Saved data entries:
---------------
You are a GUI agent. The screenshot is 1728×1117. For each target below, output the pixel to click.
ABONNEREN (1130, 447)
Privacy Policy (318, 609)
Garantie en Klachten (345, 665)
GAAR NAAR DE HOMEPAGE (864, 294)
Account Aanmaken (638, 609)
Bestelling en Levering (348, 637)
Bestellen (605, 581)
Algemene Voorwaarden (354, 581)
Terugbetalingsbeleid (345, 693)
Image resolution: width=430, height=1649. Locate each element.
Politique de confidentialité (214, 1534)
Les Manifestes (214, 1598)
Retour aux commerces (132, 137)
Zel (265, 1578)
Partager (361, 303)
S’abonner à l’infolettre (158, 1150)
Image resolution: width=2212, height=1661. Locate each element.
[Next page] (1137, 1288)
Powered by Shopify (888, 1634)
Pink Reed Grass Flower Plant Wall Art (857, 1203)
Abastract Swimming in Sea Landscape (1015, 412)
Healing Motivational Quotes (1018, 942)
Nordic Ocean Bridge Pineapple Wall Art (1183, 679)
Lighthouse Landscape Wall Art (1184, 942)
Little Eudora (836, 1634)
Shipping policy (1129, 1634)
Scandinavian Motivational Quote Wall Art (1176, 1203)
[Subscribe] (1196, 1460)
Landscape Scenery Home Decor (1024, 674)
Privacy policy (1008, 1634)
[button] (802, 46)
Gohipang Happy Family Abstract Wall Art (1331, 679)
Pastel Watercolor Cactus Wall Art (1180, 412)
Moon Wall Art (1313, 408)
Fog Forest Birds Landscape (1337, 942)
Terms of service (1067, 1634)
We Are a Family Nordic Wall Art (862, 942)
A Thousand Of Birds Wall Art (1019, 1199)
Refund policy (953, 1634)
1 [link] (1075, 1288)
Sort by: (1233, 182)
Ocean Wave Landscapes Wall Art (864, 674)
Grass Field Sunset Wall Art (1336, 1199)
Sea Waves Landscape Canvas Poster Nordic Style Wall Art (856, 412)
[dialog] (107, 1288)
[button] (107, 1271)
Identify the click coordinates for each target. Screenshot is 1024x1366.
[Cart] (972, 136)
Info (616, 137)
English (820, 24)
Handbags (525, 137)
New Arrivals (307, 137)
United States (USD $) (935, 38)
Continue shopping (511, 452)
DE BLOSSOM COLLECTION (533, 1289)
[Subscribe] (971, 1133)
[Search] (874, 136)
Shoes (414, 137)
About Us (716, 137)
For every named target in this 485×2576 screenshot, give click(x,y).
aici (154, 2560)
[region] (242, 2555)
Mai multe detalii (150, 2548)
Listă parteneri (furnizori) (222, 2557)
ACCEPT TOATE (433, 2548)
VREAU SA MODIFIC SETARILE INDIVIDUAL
---------------
TASK OBJECTIVE: Your answer should be a single number: the count of lines in the records that contain "element".

REPLY TO THE TASK: 2